2015’te Paris’te düzenlenen, dünya iklim siyasetinin yol haritası niteliğinde olan Paris Anlaşması’nın imzalandığı COP21, adil geçiş için de bir dönüm noktası oldu. Adil geçişe işaret eden “ulusal düzeyde tanımlanmış kalkınma öncelikleri doğrultusunda, iş gücünün adil geçişi ile insana yakışır ve nitelikli işler oluşturmanın gerektirdiği şartları dikkate alınması” ifadesi Paris Anlaşması’nın giriş bölümünde yer aldı.

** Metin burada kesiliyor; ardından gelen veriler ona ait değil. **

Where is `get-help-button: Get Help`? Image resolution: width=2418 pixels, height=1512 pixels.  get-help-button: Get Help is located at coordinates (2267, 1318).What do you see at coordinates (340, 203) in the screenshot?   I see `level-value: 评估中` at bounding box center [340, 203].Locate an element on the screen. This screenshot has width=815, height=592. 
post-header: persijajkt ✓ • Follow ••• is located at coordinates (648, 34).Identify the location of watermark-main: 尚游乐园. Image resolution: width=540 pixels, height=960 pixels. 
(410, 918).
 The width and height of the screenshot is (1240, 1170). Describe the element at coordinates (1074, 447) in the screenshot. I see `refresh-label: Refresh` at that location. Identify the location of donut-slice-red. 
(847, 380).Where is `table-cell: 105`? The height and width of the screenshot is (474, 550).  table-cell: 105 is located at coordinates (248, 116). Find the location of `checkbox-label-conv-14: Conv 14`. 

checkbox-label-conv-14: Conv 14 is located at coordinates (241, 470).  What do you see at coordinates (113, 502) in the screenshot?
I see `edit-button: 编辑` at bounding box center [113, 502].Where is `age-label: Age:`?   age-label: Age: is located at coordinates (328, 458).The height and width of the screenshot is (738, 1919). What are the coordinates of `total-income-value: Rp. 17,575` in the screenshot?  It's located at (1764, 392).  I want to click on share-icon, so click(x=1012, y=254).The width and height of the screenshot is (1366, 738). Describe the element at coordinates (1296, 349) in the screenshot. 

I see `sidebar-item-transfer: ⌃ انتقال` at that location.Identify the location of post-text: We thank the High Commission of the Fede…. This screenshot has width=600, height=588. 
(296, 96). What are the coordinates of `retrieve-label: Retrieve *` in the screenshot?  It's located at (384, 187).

Uluslararası Sendikalar Konfederasyonu, adil geçişi en yalın hâliyle “düşük karbonlu ekonomiye geçerken işçilerin ve topluluklarının geleceğinin ve geçiminin güvence altına alınması” olarak tanımlıyor. Daha detaylı olarak bakıldığında, adil geçişi iklim değişikliğini önlemeye yönelik sıfır emisyon politikalarının uygulandığı, faydaların ve maliyetlerin hakkaniyetli biçimde dağıldığı, yeşil ve insanlık onuruna yakışır işlerin yaratıldığı, yoksulluğun ortadan kaldırıldığı ve işçilerin (ve toplulukların) sağlam ve dayanıklı kılındığı bir ekonominin ve toplumun inşa süreci olarak görüyor.
Benzer biçimde Uluslararası Çalışma Örgütü de (ILO) adil geçişi “emek hareketinin düşük karbonlu ve iklim değişikliğine dayanıklı bir ekonomiye geçişteki zorlukları kavramasına yarayan, kamu politikası ihtiyaçlarına işaret eden ve dönüşüm içerisindeki işçiler ve topluluklar için faydaları maksimize ederken yükleri minimize eden bir kavramsal çerçeve” olarak tarif ediyor.
İklim ve çevre alanında faaliyet gösteren sivil toplum örgütleri koalisyonu olan Avrupa İklim Eylem Ağı (CAN Europe) da adil geçişi, toplumsal bir perspektiften ele alan bir vizyon öneriyor. Bu vizyona göre adil bir dönüşüm için toplum geneline sağlam bir çevresel ve toplumsal dayanıklılık temeli inşa edilmesi gerekir. Bu temel, daha yüksek refah için ortak fırsatları değerlendirerek yalnızca hâlihazırda karbon emisyonu yüksek işlerde çalışan veya çevreci işlerde istihdam edilecek olanlar için değil, toplumun tamamı için olanaklar yaratılmasını sağlayacaktır.